*PROBLEM TO SOLVE*: The lines to copy are those in the records below that hold the word "agent".

Stored items:
•••

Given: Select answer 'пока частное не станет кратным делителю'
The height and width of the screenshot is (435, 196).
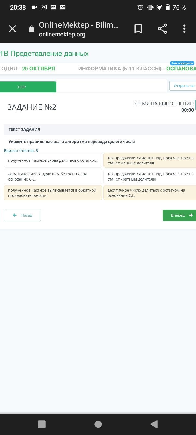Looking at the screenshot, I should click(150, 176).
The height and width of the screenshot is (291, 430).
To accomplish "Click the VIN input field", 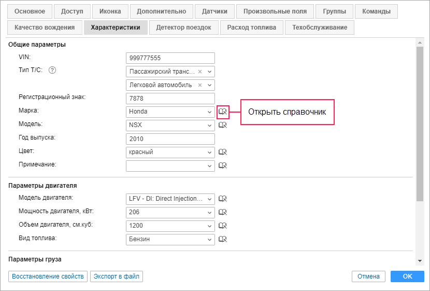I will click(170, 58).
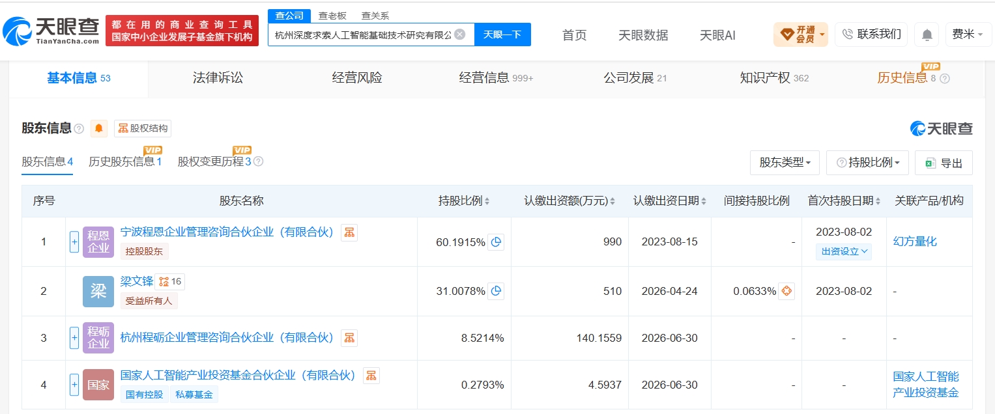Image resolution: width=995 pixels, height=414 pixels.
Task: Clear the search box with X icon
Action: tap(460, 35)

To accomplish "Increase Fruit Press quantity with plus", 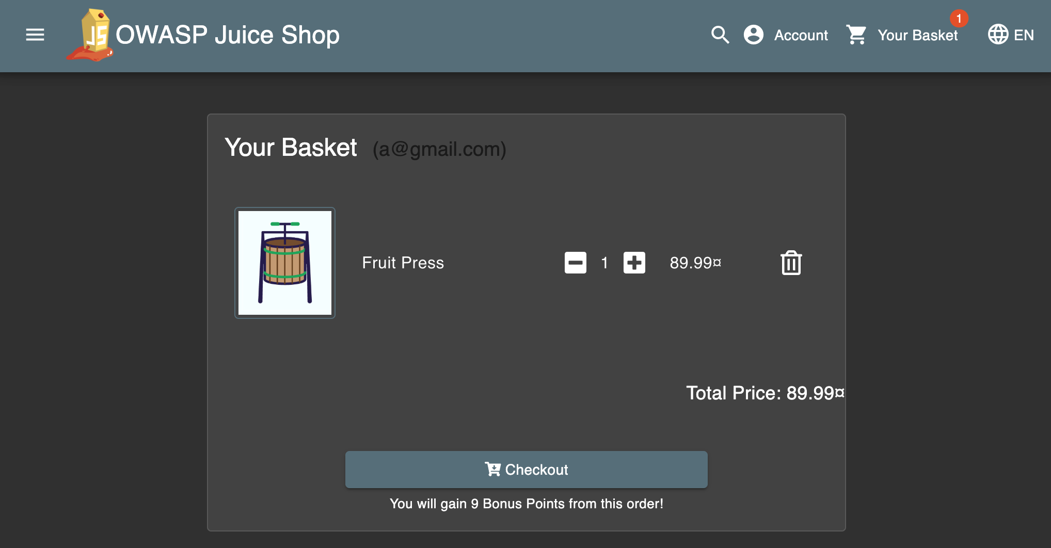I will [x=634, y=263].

•••

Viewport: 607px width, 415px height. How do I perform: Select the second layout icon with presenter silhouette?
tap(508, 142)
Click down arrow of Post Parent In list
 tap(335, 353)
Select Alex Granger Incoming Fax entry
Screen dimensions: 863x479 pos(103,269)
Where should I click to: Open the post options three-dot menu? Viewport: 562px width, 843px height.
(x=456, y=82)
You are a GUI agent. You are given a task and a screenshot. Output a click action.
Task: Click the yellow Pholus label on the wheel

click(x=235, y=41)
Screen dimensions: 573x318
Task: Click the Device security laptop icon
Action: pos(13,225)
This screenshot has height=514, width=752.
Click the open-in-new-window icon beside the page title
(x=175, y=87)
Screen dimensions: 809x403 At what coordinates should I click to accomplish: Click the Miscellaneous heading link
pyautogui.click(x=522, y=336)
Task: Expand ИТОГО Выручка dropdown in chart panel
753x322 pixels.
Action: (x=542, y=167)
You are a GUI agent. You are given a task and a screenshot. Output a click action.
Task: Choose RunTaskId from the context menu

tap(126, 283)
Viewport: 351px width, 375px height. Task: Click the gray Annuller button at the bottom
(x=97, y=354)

•••

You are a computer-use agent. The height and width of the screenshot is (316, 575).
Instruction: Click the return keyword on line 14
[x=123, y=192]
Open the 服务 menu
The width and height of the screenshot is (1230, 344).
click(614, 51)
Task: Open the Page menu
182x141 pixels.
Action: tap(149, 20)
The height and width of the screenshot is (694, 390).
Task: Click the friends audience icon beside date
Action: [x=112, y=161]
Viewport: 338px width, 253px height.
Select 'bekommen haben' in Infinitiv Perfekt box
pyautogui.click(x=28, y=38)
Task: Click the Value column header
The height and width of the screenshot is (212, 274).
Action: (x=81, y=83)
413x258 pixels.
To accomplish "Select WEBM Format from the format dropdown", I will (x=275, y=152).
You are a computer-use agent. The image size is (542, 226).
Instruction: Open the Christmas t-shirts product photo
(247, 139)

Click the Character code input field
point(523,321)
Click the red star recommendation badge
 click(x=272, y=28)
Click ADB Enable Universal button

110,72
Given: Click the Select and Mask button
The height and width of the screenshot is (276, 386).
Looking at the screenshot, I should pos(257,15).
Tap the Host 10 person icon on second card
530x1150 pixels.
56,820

•••

*ANSWER SECTION*:
You are a GUI agent. You are given a task and a screenshot. Output a click action.
You are a GUI agent. You are given a task and a screenshot. Output a click action.
You are a computer-use agent. The height and width of the screenshot is (316, 575).
You are a computer-use agent. The image size is (542, 226).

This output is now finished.